◆ TRECHO DO DOCUMENTO:
Por Mouzar Benedito
“Isto deve ser obra da esquerda comunista, marronzista e badernenta”… Quem disse isso? Não, jovens, não tirem conclusões apressadas.
Esse mesmo personagem, quando candidato a prefeito de Sucupira disse também: “Vai ter uma confabulância político-sigilística sobre as nossas candidaturas”.
Era o coronel Odorico Paraguaçu, da peça O Bem-Amado, levada ao teatro em 1969, e virou telenovela que estreou em janeiro de 1973, na Globo, e fez muito sucesso.
Paulo Gracindo era o ator que o representava, com uma competência enorme, usando expressões como prafrentemente, apenasmente, bastantemente, calunismos, perguntório, providenciamentos inaugurativos e muitas outras que divertiram telespectadores de todo o Brasil.
Estou lembrando dele aqui não por aspectos políticos que possam querer identificar com o Brasil atual. Curupira era mais divertida. É que li recentemente o livro de contos Porque Lulu Bergantim não atravessou o Rubicão, de José Cândido de Carvalho, e há nele, como no maior sucesso deste autor, O Coronel e o Lobisomem, muitas expressões desse tipo.
O Coronel e o Lobisomem foi publicado em 1964, mas José Cândido de Carvalho já usava expressões semelhantes desde 1939, em seus livros ambientados no norte do estado do Rio de Janeiro. Aliás, o autor nasceu em Campos dos Goytacazes em 1914 (morreu em 1989).
Por causa de seu estilo, houve muita “suspeita” de que Dias Gomes, autor de O Bem-Amado, o tenha “imitado”, ou, para os mais agressivos, “plagiado”.
Li romances e livros de contos dele, e me diverti muito. O seu Um ninho de mafagafes cheio de mafagafinhos, de contos, publicado em 1972, foi outro livro famoso. Seus últimos livros foram Se eu morrer, telefone para o céu (1979) e Os mágicos municipais (1984).

◆ TAREFA 1: Pode retornar, do texto sobre José Cândido de Carvalho, a passagem que começa em "Era o coronel" e termina em "todo o Brasil.", sem alterar nada?
◆ TAREFA 2: Pode retomar o texto sobre José Cândido de Carvalho, seguindo a partir da última frase apresentada?

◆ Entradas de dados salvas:
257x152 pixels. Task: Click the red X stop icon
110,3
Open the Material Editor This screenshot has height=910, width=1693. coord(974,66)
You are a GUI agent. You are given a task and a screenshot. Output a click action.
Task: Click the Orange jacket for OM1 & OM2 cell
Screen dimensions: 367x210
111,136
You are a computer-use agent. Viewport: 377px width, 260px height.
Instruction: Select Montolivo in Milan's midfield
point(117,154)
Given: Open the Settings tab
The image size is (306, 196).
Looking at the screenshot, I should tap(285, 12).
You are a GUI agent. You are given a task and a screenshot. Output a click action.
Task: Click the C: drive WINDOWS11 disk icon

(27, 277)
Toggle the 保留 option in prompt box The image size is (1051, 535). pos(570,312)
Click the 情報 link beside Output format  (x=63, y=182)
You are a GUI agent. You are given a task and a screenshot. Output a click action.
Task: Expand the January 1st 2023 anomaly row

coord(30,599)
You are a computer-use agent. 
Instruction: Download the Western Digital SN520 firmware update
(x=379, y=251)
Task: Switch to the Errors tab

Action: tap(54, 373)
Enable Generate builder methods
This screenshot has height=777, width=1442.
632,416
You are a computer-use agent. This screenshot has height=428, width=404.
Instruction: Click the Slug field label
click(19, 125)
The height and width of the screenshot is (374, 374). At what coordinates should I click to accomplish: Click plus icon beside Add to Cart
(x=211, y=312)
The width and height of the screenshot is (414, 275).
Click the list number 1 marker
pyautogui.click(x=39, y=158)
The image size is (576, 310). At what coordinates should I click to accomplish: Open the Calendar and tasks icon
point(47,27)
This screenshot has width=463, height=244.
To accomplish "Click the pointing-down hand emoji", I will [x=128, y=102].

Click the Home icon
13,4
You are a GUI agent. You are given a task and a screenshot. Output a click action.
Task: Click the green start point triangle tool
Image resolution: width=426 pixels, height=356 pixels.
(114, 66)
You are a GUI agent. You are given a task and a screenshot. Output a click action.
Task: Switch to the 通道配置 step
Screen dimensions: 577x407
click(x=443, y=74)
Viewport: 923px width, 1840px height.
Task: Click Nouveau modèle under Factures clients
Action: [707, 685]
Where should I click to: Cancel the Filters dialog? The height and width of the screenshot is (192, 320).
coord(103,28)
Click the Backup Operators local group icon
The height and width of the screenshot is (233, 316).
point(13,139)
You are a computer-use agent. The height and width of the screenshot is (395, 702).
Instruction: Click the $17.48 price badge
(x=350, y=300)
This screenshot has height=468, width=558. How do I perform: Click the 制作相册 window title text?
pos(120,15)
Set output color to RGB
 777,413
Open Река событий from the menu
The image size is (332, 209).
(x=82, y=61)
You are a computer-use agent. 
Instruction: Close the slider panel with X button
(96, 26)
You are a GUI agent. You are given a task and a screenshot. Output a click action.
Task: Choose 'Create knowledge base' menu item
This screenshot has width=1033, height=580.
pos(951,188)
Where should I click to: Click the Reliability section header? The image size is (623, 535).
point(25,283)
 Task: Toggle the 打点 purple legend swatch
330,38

◆ RESPOSTA 1:
Era o coronel Odorico Paraguaçu, da peça O Bem-Amado, levada ao teatro em 1969, e virou telenovela que estreou em janeiro de 1973, na Globo, e fez muito sucesso.
Paulo Gracindo era o ator que o representava, com uma competência enorme, usando expressões como prafrentemente, apenasmente, bastantemente, calunismos, perguntório, providenciamentos inaugurativos e muitas outras que divertiram telespectadores de todo o Brasil.

◆ RESPOSTA 2:
O que citei inicialmente, Porque Lulu Bergantim não atravessou o Rubicão, foi publicado em 1970, portanto numa época em que não havia internet e os computadores eram grandes trambolhos que não tinham nem um centésimo das funções que têm hoje. Mas ele já se incomodava muito com certas mudanças havidas no mundo, incluindo essa máquina que hoje manda nas pessoas, nas relações pessoais, comerciais e tudo mais. Destrói amores, espalha ódios e afasta as pessoas – a culpa não é dela, é de quem a usa, ela só deu “voz” a quem antes ficava na sua.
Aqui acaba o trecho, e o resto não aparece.